====== EXCERPT ======
Just like the introduction, your general discussion follows a very formulaic structure

Section 1: Summary of the Findings

One short paragraph summarizing the results of the paper broadly. No need to get into specifics, pick the 1-3 findings you really want people to walk away with. If you have run an exploratory analysis, you can group your findings into something that hopefully is sensical for the reader.

Bad Example Good Example
We found in the main analysis of millions of grocery store purchases that people tend to choose more variety later in the day. Robustness checks of this analysis show X, Y, Z. By integrating data on sunrise and sunset for each day in the data and daylight savings, we find support for a circadian arousal mechanism. Follow-up experimental studies show that physical arousal mediates the effect and that chronotype is a moderator. We tested the effect of time of day on variety-seeking behavior across four studies, including experimental studies and a dataset of millions of grocery store transactions. People choose more variety later in the day, and this is driven by circadian changes in physiological arousal. As people’s physiological arousal (e.g., body temperature) naturally increases throughout the day, so does their preference for variety, which is an external source of arousal. Importantly, morning-types prefer variety all day, as they have higher physiological arousal in the morning than the rest of the population.

Good Example 2:

Over seven studies, we show that gifts are a more effective form of acute emotional support than are conversations. That is, support receivers feel emotionally better after receiving a gift than conversational support. This effect is mediated by perceptions of giver sacrifice. Specifically, support receivers believe gifts are more receiver-focused than are conversations, leading to differences in perceived sacrifice across conditions. (source: Howe, Wiener & Chartrand, 2024)
====== SOURCE MATERIAL ======
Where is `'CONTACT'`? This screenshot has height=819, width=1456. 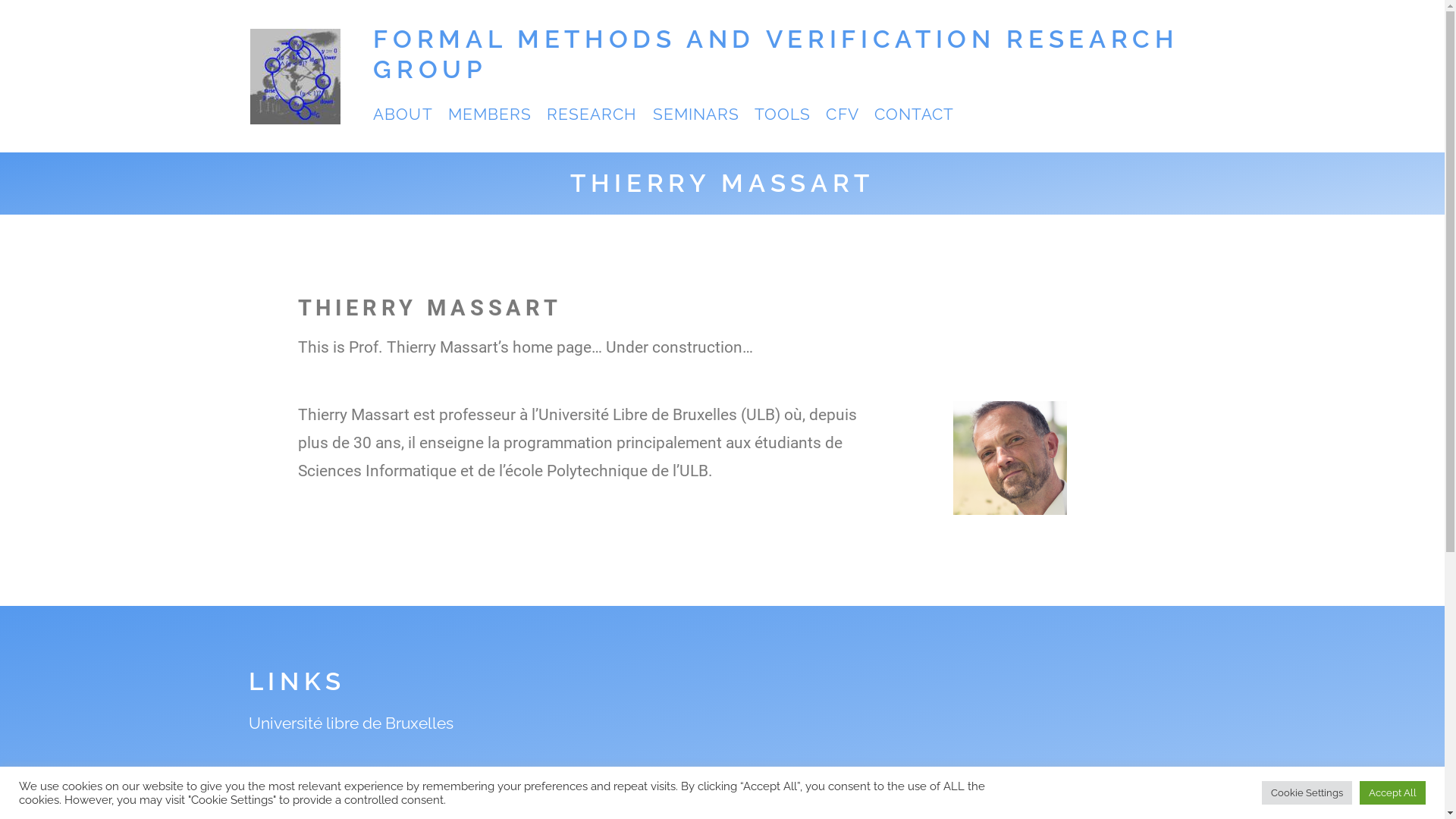
'CONTACT' is located at coordinates (913, 113).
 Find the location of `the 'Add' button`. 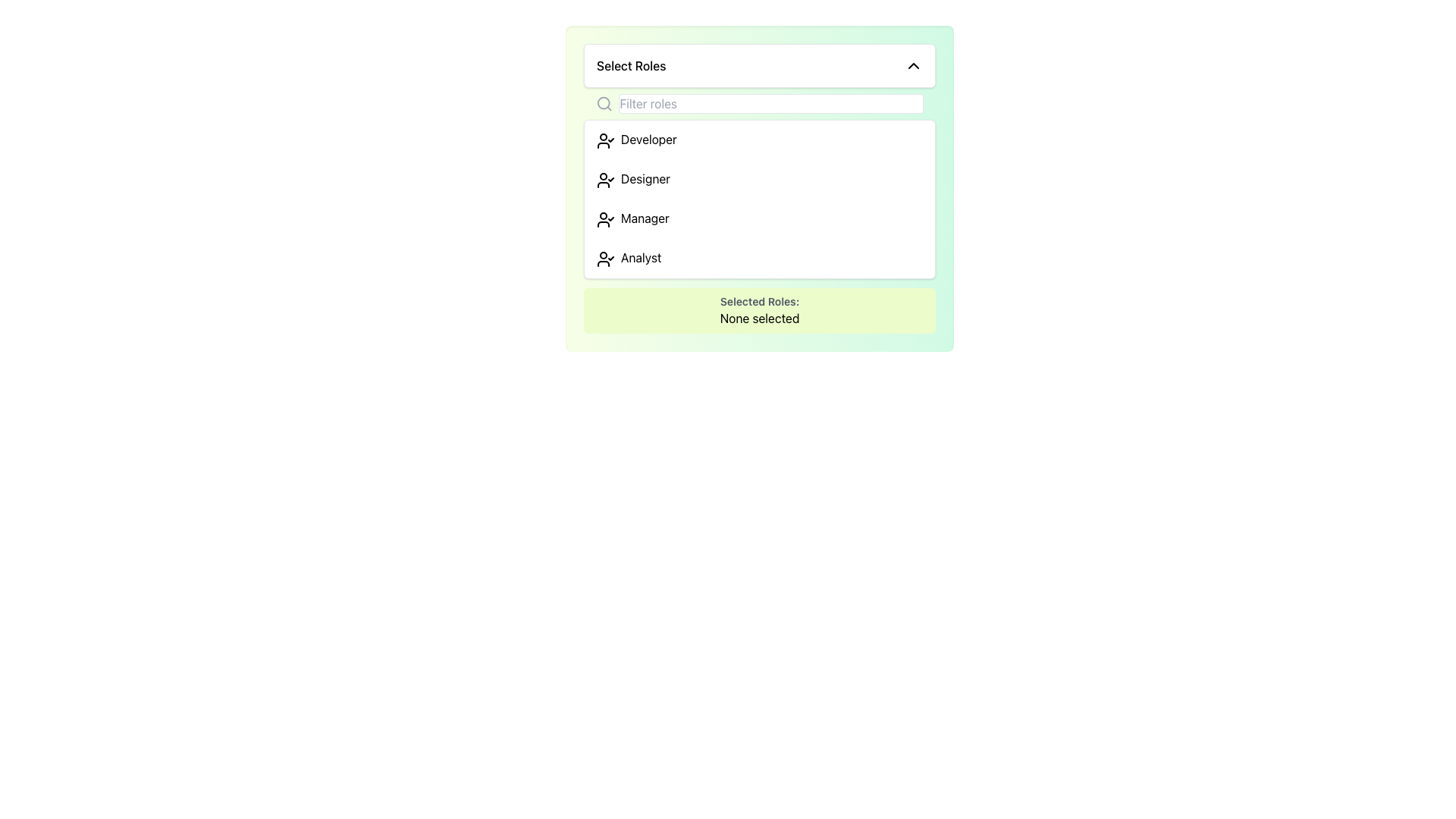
======
* **WHAT YOU ARE ASKED TO DO**: Reproduce word for word the passage of the general discussion writing guide that starts with "One short paragraph" and goes on through "for the reader.".

* **ANSWER FOR THE TASK**:
One short paragraph summarizing the results of the paper broadly. No need to get into specifics, pick the 1-3 findings you really want people to walk away with. If you have run an exploratory analysis, you can group your findings into something that hopefully is sensical for the reader.